A one-to-one mapping $f:A\to S(B)$ is called a code with message alphabet $A$ and encoded alphabet $B$ .

Example:

$A=$ RGB color space
$B=\{0\sim 255\}$
$f:A\to B^n$ is a code

For example, $f(white)=(255,255,255)$ , $f(green)=(0,255,0)$

Uniquely decipherable codes

A code $f:A\to S(B)$ is called uniquely decipherable if the extension code

\tilde{f}:S(A)\to S(B)=f(a_1)f(a_2)\cdots f(a_n)

is one-to-one.

Example:

$A=\{a,b,c,d\}$
$B=\{0,1\}$
$f(a)=00$ , $f(b)=01$ , $f(c)=10$ , $f(d)=11$

is uniquely decipherable.

$f(a)=0$ , $f(b)=1$ , $f(c)=10$ , $f(d)=11$

is not uniquely decipherable.

Since $\tilde{f}(ba)=10=\tilde{f}(c)$

Irreducible codes

A code $f:A\to S(B)$ is called irreducible if for any $x,y\in A$ , $f(y)\neq f(x)w$ for some $w\in S(B)$ .

This condition ensures that every message used in the encoding process is uniquely decipherable.

Means that there is no ambiguity in the decoding process.

Theorem 1.1.1 Sardinas and Patterson Theorem

Let $A,B$ be alphabet sets of size $a,b$ respectively.

Let $f:A\to S(B)$ be a code that is uniquely decipherable.

Then

\sum_{x\in A}b^{-l(f(x))}\leq 1

where $l(f(x))$ is the length of the codeword $f(x)$ . (Number of elements used in the codeword for $x$ )

Proof:

Let $L$ denote the max length of the codeword for any $x\in A$ .

$L=\max\{l(f(x))|x\in A\}$

Let $c_r$ be the number of codewords of length $r$ .

Then

\begin{aligned} \sum_{x\in A}b^{-l(f(x))}&=\sum_{r=1}^{L}\sum_{l(f(x))=r}b^{-l(f(x))}\\ &=\sum_{r=1}^{L}c_rb^{-r} \end{aligned}

Note that $r$ is the length of the codeword.

The max number of elements that can be represented by $r$ elements in $B$ is $b^r$ , so $c_r\leq b^r$ .

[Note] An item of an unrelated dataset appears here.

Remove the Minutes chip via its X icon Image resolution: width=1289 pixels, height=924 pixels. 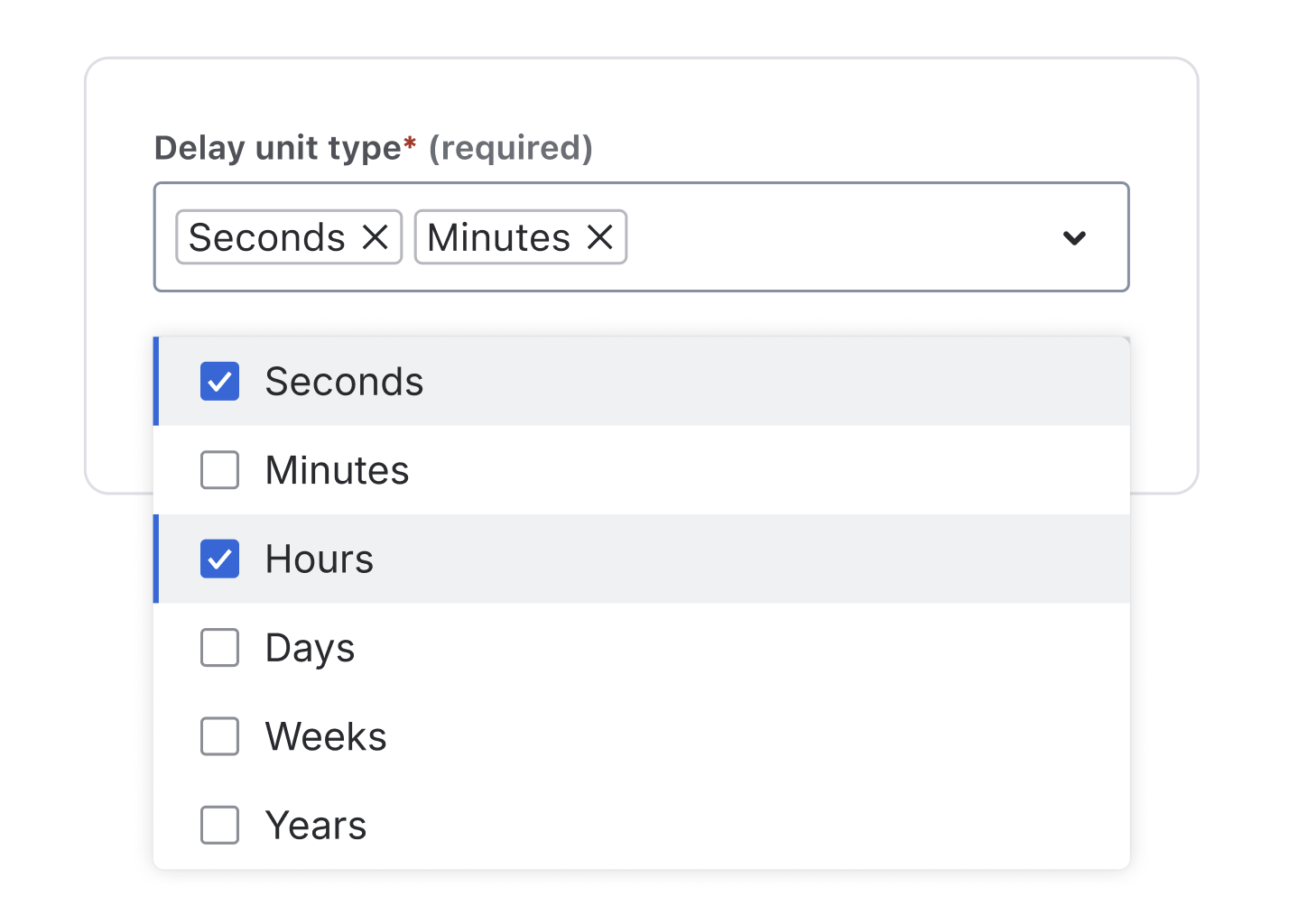pos(600,237)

This gives that the power series

\sum_{r=1}^{\infty}b^{-r}c_r

converges to $R=\frac{1}{\limsup_{r\to\infty}\sqrt[r]{c_r}}\leq 1$ .

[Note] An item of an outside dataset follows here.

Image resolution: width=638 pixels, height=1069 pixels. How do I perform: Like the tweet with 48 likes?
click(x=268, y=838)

So the sum of the probabilities of all the codewords must be less than or equal to 1.

Sardinas and Patterson Algorithm

Let $A=\{a_1,a_2,\cdots,a_n\}$ be the message alphabet and $B=\{b_1,b_2,\cdots,b_m\}$ be the encoded alphabet.

We test whether the code $f:A\to S(B)$ is uniquely decipherable.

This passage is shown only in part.